## Goal of the exercise
Count the lines below that contain the string "upper" and reply with the number alone.

━━━ Dataset entries ━━━

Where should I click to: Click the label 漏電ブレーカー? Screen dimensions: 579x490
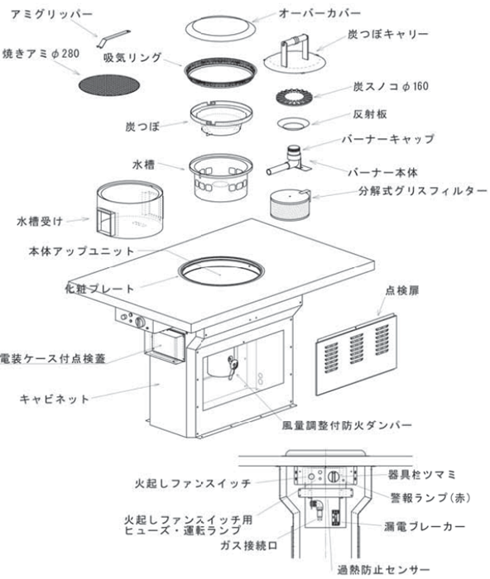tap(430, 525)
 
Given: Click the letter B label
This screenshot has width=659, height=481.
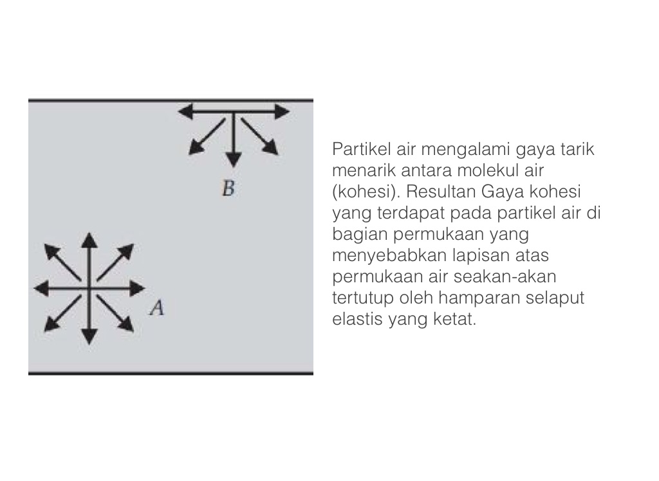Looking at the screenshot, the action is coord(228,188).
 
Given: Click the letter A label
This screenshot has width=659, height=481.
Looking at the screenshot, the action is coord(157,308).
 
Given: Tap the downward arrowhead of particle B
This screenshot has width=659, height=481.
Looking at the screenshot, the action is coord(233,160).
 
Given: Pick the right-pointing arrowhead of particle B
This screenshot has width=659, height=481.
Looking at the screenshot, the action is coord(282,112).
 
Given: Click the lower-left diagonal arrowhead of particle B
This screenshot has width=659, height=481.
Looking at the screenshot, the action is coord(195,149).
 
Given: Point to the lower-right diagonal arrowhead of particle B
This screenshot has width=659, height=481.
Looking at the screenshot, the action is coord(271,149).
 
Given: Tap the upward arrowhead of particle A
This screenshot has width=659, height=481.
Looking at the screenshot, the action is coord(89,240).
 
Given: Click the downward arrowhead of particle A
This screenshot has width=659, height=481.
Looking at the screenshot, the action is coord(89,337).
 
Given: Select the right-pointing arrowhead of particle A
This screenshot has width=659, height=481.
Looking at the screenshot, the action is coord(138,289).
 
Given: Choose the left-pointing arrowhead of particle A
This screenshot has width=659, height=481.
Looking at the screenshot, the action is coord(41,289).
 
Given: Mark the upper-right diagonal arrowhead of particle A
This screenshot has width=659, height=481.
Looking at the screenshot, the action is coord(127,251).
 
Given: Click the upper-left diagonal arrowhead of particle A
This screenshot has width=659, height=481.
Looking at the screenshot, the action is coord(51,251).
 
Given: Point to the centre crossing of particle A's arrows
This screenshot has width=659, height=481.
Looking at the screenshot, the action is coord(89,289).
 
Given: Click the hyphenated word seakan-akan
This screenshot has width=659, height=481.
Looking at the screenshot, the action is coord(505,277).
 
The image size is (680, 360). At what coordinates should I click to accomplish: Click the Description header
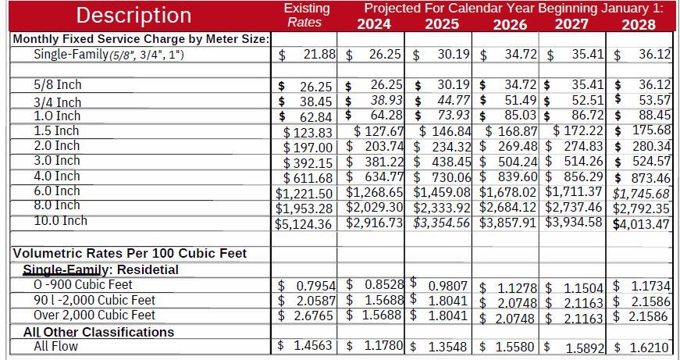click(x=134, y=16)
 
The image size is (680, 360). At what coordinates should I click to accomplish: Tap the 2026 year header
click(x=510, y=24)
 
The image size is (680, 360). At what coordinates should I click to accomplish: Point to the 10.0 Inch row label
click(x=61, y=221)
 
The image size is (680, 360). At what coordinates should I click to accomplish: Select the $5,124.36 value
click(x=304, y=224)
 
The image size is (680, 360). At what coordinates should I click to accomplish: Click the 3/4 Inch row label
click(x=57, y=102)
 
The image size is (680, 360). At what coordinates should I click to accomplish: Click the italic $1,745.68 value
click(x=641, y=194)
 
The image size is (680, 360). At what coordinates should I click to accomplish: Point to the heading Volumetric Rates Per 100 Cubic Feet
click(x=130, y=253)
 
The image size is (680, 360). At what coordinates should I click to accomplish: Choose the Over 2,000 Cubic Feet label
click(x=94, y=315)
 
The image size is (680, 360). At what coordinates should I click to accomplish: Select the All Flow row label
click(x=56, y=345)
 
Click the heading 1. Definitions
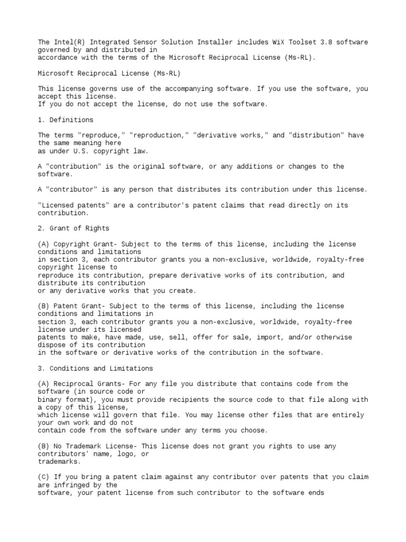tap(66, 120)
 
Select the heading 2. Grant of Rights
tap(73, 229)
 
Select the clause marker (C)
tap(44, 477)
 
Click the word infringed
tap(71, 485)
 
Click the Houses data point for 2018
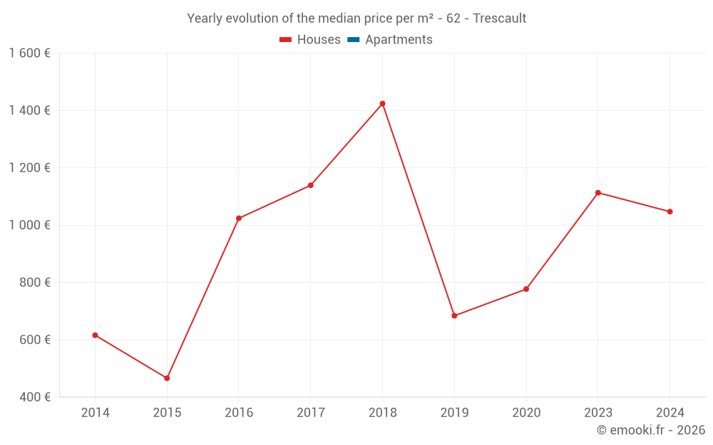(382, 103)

━━━
━━━ Dataset entries ━━━

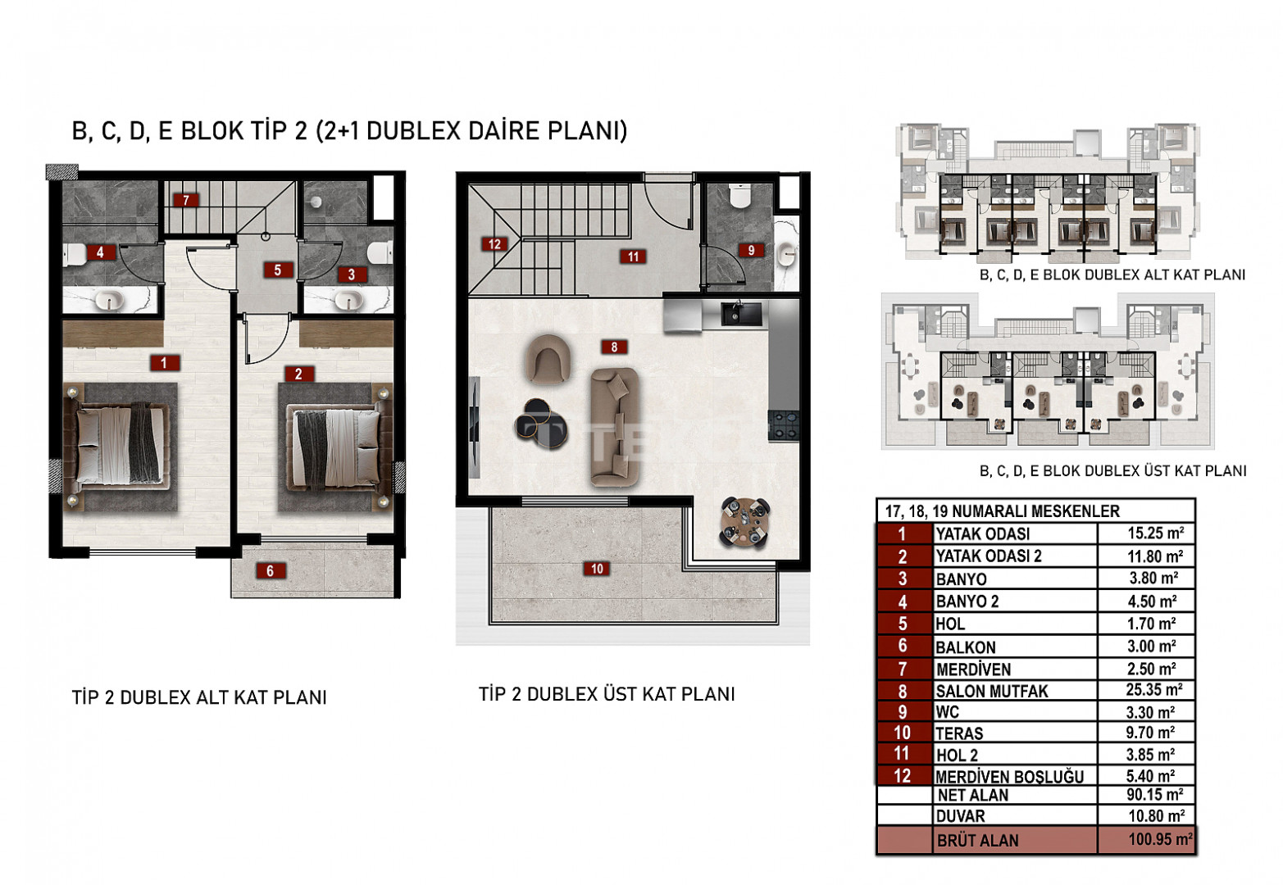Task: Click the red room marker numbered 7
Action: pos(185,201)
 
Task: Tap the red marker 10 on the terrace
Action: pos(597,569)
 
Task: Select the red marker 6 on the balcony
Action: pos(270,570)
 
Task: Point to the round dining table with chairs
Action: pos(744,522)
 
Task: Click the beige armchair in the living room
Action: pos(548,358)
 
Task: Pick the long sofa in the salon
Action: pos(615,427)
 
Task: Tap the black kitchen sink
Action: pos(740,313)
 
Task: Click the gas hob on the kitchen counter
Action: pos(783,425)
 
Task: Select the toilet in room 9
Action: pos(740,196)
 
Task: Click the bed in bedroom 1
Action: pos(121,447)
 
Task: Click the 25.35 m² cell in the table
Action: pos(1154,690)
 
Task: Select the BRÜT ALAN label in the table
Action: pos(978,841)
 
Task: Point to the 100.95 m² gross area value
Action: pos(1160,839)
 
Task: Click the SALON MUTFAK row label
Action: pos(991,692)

━━━
━━━ Dataset entries ━━━

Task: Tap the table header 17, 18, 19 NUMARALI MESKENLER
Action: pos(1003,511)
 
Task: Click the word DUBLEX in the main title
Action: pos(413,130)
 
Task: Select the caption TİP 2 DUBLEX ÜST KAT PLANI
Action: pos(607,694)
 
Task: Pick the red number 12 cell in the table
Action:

━━━

## Solution
2